MATERIAL PROVIDED:
++++++++

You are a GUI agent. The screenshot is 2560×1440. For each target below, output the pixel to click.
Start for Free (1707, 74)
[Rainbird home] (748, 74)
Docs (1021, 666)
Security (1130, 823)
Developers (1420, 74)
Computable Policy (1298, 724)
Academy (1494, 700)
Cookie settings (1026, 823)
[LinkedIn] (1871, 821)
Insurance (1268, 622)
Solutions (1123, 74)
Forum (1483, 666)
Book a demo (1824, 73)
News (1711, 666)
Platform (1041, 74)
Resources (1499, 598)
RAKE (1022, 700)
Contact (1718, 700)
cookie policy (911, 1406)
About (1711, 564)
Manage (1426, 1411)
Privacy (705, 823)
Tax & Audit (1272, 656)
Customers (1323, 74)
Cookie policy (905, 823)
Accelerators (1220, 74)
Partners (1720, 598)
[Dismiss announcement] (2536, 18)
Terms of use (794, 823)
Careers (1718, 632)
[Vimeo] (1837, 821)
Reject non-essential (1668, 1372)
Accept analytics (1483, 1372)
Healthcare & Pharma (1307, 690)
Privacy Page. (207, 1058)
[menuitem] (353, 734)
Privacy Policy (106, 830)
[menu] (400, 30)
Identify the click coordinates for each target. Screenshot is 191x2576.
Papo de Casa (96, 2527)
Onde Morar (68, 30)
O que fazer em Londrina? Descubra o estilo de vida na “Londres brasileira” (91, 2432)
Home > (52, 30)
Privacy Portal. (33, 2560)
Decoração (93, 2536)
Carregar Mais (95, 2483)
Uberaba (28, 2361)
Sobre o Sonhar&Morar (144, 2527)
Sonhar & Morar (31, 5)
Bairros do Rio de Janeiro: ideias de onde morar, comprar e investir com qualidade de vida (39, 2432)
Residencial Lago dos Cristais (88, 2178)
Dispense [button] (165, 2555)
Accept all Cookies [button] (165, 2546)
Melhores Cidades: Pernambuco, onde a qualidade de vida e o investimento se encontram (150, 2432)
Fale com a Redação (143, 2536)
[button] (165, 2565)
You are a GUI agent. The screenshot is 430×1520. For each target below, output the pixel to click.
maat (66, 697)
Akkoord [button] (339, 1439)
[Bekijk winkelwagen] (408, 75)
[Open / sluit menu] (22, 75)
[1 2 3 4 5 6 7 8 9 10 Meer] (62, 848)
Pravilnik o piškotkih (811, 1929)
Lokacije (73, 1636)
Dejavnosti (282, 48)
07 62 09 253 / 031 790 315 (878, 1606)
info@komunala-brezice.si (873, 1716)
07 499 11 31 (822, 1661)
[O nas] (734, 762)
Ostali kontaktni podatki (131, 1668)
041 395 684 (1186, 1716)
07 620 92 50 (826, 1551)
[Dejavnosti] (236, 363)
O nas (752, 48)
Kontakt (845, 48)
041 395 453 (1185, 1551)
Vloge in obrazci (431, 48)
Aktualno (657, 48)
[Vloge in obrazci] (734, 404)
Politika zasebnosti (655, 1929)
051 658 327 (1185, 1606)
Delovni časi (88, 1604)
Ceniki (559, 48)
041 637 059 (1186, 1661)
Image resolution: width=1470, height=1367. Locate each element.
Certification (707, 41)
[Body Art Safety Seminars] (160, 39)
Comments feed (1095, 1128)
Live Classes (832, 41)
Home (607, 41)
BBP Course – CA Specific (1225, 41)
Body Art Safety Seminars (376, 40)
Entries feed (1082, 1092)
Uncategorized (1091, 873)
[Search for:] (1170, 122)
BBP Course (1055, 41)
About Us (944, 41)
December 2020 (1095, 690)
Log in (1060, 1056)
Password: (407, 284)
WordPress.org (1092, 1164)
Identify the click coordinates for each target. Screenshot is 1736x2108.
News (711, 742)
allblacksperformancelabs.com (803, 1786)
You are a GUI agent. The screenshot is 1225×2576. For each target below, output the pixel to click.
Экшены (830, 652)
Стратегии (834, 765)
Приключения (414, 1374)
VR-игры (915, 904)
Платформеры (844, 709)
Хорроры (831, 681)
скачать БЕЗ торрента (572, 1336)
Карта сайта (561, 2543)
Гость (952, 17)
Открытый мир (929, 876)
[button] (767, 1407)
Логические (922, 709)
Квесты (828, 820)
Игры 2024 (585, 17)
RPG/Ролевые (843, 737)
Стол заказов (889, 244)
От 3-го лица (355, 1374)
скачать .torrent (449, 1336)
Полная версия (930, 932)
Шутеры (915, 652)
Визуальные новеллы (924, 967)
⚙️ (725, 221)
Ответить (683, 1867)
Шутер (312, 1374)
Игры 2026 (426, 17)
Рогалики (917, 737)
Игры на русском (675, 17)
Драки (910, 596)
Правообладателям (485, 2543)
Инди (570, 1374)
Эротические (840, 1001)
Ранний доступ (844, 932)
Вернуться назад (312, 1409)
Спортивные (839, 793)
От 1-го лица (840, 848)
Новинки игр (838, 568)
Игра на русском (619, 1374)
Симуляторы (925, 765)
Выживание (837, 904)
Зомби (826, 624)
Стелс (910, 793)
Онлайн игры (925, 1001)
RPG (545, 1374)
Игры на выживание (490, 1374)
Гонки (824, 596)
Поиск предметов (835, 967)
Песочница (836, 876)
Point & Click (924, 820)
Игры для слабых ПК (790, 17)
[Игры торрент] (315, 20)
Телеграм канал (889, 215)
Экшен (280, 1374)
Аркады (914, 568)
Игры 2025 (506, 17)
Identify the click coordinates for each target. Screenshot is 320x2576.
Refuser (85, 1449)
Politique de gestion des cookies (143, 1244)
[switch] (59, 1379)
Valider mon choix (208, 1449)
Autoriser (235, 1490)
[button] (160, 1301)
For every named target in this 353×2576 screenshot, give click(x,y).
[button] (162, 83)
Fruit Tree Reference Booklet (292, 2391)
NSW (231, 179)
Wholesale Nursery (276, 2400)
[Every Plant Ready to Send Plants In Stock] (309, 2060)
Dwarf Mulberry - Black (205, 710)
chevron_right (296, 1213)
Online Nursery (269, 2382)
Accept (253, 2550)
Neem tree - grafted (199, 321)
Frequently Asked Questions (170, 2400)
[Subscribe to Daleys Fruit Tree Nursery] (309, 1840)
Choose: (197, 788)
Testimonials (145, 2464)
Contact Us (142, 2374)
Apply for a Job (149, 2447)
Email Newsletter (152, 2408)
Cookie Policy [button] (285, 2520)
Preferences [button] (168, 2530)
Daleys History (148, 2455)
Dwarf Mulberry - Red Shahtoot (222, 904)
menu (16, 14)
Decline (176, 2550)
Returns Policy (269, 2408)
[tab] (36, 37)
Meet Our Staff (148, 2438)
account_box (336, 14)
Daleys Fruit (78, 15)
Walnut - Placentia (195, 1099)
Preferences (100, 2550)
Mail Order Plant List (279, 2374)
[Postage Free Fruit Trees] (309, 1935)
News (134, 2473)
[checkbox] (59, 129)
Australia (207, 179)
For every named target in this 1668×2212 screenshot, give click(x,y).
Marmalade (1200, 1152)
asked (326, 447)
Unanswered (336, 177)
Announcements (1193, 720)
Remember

++++++++

WORK REQUIRED: Every line of the listing, first to last, should be retyped exactly.

RESULT OF THIS EXERCISE:
You are a GUI agent. The screenshot is 2560×1440. For each target below, output the pixel to click.
Start for Free (1707, 74)
[Rainbird home] (748, 74)
Docs (1021, 666)
Security (1130, 823)
Developers (1420, 74)
Computable Policy (1298, 724)
Academy (1494, 700)
Cookie settings (1026, 823)
[LinkedIn] (1871, 821)
Insurance (1268, 622)
Solutions (1123, 74)
Forum (1483, 666)
Book a demo (1824, 73)
News (1711, 666)
Platform (1041, 74)
Resources (1499, 598)
RAKE (1022, 700)
Contact (1718, 700)
cookie policy (911, 1406)
About (1711, 564)
Manage (1426, 1411)
Privacy (705, 823)
Tax & Audit (1272, 656)
Customers (1323, 74)
Cookie policy (905, 823)
Accelerators (1220, 74)
Partners (1720, 598)
[Dismiss announcement] (2536, 18)
Terms of use (794, 823)
Careers (1718, 632)
[Vimeo] (1837, 821)
Reject non-essential (1668, 1372)
Accept analytics (1483, 1372)
Healthcare & Pharma (1307, 690)
Privacy Page. (207, 1058)
[menuitem] (353, 734)
Privacy Policy (106, 830)
[menu] (400, 30)
Identify the click coordinates for each target. Screenshot is 191x2576.
Papo de Casa (96, 2527)
Onde Morar (68, 30)
O que fazer em Londrina? Descubra o estilo de vida na “Londres brasileira” (91, 2432)
Home > (52, 30)
Privacy Portal. (33, 2560)
Decoração (93, 2536)
Carregar Mais (95, 2483)
Uberaba (28, 2361)
Sobre o Sonhar&Morar (144, 2527)
Sonhar & Morar (31, 5)
Bairros do Rio de Janeiro: ideias de onde morar, comprar e investir com qualidade de vida (39, 2432)
Residencial Lago dos Cristais (88, 2178)
Dispense [button] (165, 2555)
Accept all Cookies [button] (165, 2546)
Melhores Cidades: Pernambuco, onde a qualidade de vida e o investimento se encontram (150, 2432)
Fale com a Redação (143, 2536)
[button] (165, 2565)
You are a GUI agent. The screenshot is 430×1520. For each target below, output the pixel to click.
maat (66, 697)
Akkoord [button] (339, 1439)
[Bekijk winkelwagen] (408, 75)
[Open / sluit menu] (22, 75)
[1 2 3 4 5 6 7 8 9 10 Meer] (62, 848)
Pravilnik o piškotkih (811, 1929)
Lokacije (73, 1636)
Dejavnosti (282, 48)
07 62 09 253 / 031 790 315 (878, 1606)
info@komunala-brezice.si (873, 1716)
07 499 11 31 (822, 1661)
[O nas] (734, 762)
Ostali kontaktni podatki (131, 1668)
041 395 684 (1186, 1716)
07 620 92 50 (826, 1551)
[Dejavnosti] (236, 363)
O nas (752, 48)
Kontakt (845, 48)
041 395 453 (1185, 1551)
Vloge in obrazci (431, 48)
Aktualno (657, 48)
[Vloge in obrazci] (734, 404)
Politika zasebnosti (655, 1929)
051 658 327 (1185, 1606)
Delovni časi (88, 1604)
Ceniki (559, 48)
041 637 059 (1186, 1661)
Image resolution: width=1470, height=1367. Locate each element.
Certification (707, 41)
[Body Art Safety Seminars] (160, 39)
Comments feed (1095, 1128)
Live Classes (832, 41)
Home (607, 41)
BBP Course – CA Specific (1225, 41)
Body Art Safety Seminars (376, 40)
Entries feed (1082, 1092)
Uncategorized (1091, 873)
[Search for:] (1170, 122)
BBP Course (1055, 41)
About Us (944, 41)
December 2020 (1095, 690)
Log in (1060, 1056)
Password: (407, 284)
WordPress.org (1092, 1164)
Identify the click coordinates for each target. Screenshot is 1736x2108.
News (711, 742)
allblacksperformancelabs.com (803, 1786)
You are a GUI agent. The screenshot is 1225×2576. For each target below, output the pixel to click.
Экшены (830, 652)
Стратегии (834, 765)
Приключения (414, 1374)
VR-игры (915, 904)
Платформеры (844, 709)
Хорроры (831, 681)
скачать БЕЗ торрента (572, 1336)
Карта сайта (561, 2543)
Гость (952, 17)
Открытый мир (929, 876)
[button] (767, 1407)
Логические (922, 709)
Квесты (828, 820)
Игры 2024 (585, 17)
RPG/Ролевые (843, 737)
Стол заказов (889, 244)
От 3-го лица (355, 1374)
скачать .torrent (449, 1336)
Полная версия (930, 932)
Шутеры (915, 652)
Визуальные новеллы (924, 967)
⚙️ (725, 221)
Ответить (683, 1867)
Шутер (312, 1374)
Игры 2026 (426, 17)
Рогалики (917, 737)
Игры на русском (675, 17)
Драки (910, 596)
Правообладателям (485, 2543)
Инди (570, 1374)
Эротические (840, 1001)
Ранний доступ (844, 932)
Вернуться назад (312, 1409)
Спортивные (839, 793)
От 1-го лица (840, 848)
Новинки игр (838, 568)
Игра на русском (619, 1374)
Симуляторы (925, 765)
Выживание (837, 904)
Зомби (826, 624)
Стелс (910, 793)
Онлайн игры (925, 1001)
RPG (545, 1374)
Игры на выживание (490, 1374)
Гонки (824, 596)
Поиск предметов (835, 967)
Песочница (836, 876)
Point & Click (924, 820)
Игры для слабых ПК (790, 17)
[Игры торрент] (315, 20)
Телеграм канал (889, 215)
Экшен (280, 1374)
Аркады (914, 568)
Игры 2025 (506, 17)
Identify the click coordinates for each target. Screenshot is 320x2576.
Refuser (85, 1449)
Politique de gestion des cookies (143, 1244)
[switch] (59, 1379)
Valider mon choix (208, 1449)
Autoriser (235, 1490)
[button] (160, 1301)
For every named target in this 353×2576 screenshot, give click(x,y).
[button] (162, 83)
Fruit Tree Reference Booklet (292, 2391)
NSW (231, 179)
Wholesale Nursery (276, 2400)
[Every Plant Ready to Send Plants In Stock] (309, 2060)
Dwarf Mulberry - Black (205, 710)
chevron_right (296, 1213)
Online Nursery (269, 2382)
Accept (253, 2550)
Neem tree - grafted (199, 321)
Frequently Asked Questions (170, 2400)
[Subscribe to Daleys Fruit Tree Nursery] (309, 1840)
Choose: (197, 788)
Testimonials (145, 2464)
Contact Us (142, 2374)
Apply for a Job (149, 2447)
Email Newsletter (152, 2408)
Cookie Policy [button] (285, 2520)
Preferences [button] (168, 2530)
Daleys History (148, 2455)
Dwarf Mulberry - Red Shahtoot (222, 904)
menu (16, 14)
Decline (176, 2550)
Returns Policy (269, 2408)
[tab] (36, 37)
Meet Our Staff (148, 2438)
account_box (336, 14)
Daleys Fruit (78, 15)
Walnut - Placentia (195, 1099)
Preferences (100, 2550)
Mail Order Plant List (279, 2374)
[Postage Free Fruit Trees] (309, 1935)
News (134, 2473)
[checkbox] (59, 129)
Australia (207, 179)
For every named target in this 1668×2212 screenshot, give click(x,y).
Marmalade (1200, 1152)
asked (326, 447)
Unanswered (336, 177)
Announcements (1193, 720)
Remember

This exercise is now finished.